Also fitting that description at the Common Cycle mobile repair stand on Sunday was Thomas Kula, who was learning from Raggett how to true wheels. Kula, I knew, helped organize the most recent Cranksgiving event, an alley cat bicycle race which donates its proceeds to Food Gatherers. The first Cranksgiving event in the Ann Arbor area was spearheaded by Andy Hromadka, a board member of WBWC.

So given the apparent connections, why is Common Cycle pedaling down a path to become its own nonprofit organization? Why not just fit themselves under the umbrella of WBWC?

Part of the explanation that Common Cycler Bill Merrill sent to me by email is that members of this like-minded group – committed to a common workspace and the programs that could come from that – didn’t first meet in the context of the WBWC.

And Pieter Kleymeer, also via email, stressed that Common Cycle is talking to groups like WBWC, as well as the Kiwanis Club, and getDowntown, but that Common Cycle has a specific strategy for their advocacy. While the WBWC can put pressure on local governments to build infrastructure, he wrote, Common Cycle wants to “put more bikes on the road than the current infrastructure can handle.”

Kleymeer might have something in mind like this bicycle rush hour video shot in Utrecht in the Netherlands. [By way of comparison, Ann Arbor has a population of a bit over 100,000, while around 300,000 people live in Utrecht.]

Coda

Of course, the three bicycling communities I covered in this piece aren’t exhaustive of all bicyclists. Some readers are perhaps most familiar with another species of bicyclist – the skin-tight-shorts-and-jersey-wearing, energy-gel-slurping recreational athletes who zip along Huron River Drive. But even they will fall into smaller subsets – there are the triathletes who are thinking about their next swim or their next run, and the pure road cyclists, who just stick to cycling.

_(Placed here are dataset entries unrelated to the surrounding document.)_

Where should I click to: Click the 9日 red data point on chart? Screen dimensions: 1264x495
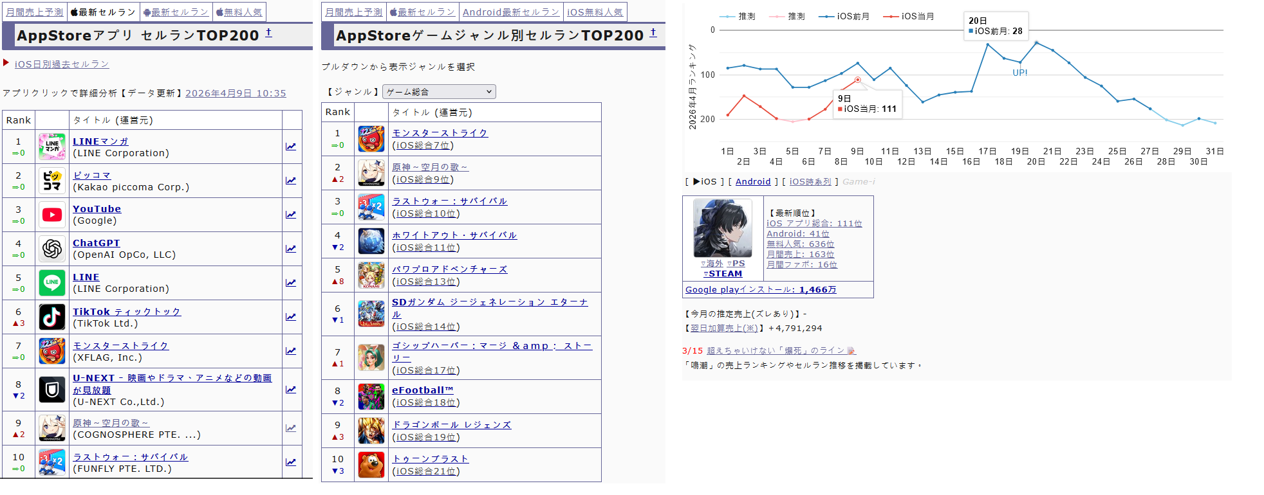click(858, 80)
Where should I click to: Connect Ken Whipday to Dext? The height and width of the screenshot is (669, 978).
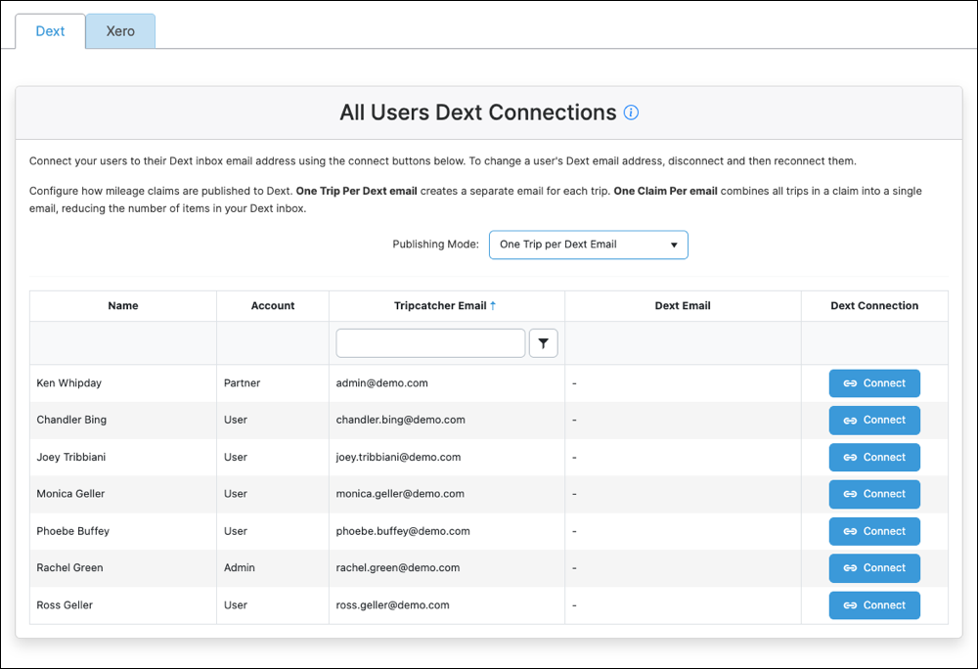pos(873,383)
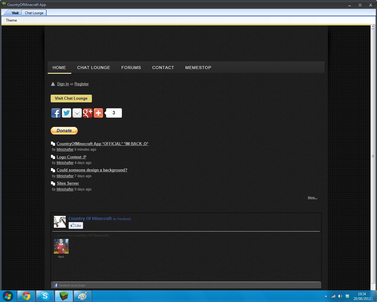Open Google Chrome from the taskbar

pos(26,296)
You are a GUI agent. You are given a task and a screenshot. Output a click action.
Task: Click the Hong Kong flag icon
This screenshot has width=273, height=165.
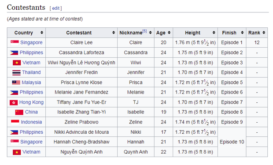point(14,102)
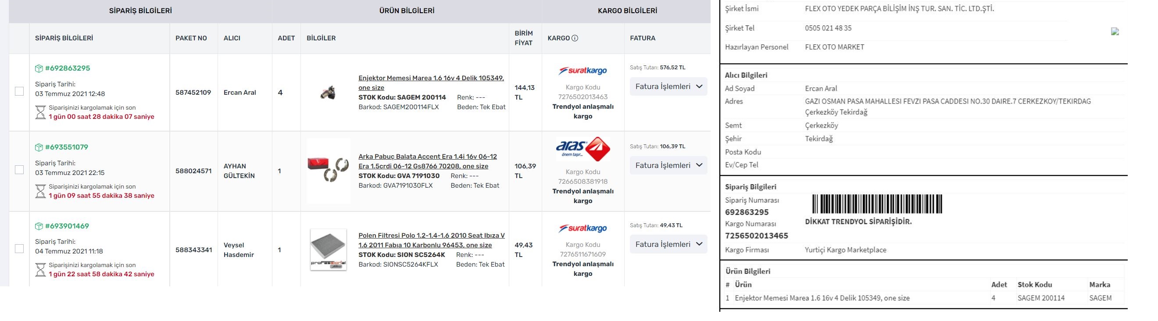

There’s also folks who toodle along on a quiet cul-de-sac with their children riding little 16-inch wheel bikes with training wheels. And there are myriad others who can’t be excluded from the classification of “bicyclist” – but it would be a mistake to draw conclusions about what “bicyclists” think based on any one of these subgroups.

And the same is true, I think, of any other broad category label that’s likely to be applied to other groups of people during primary election season.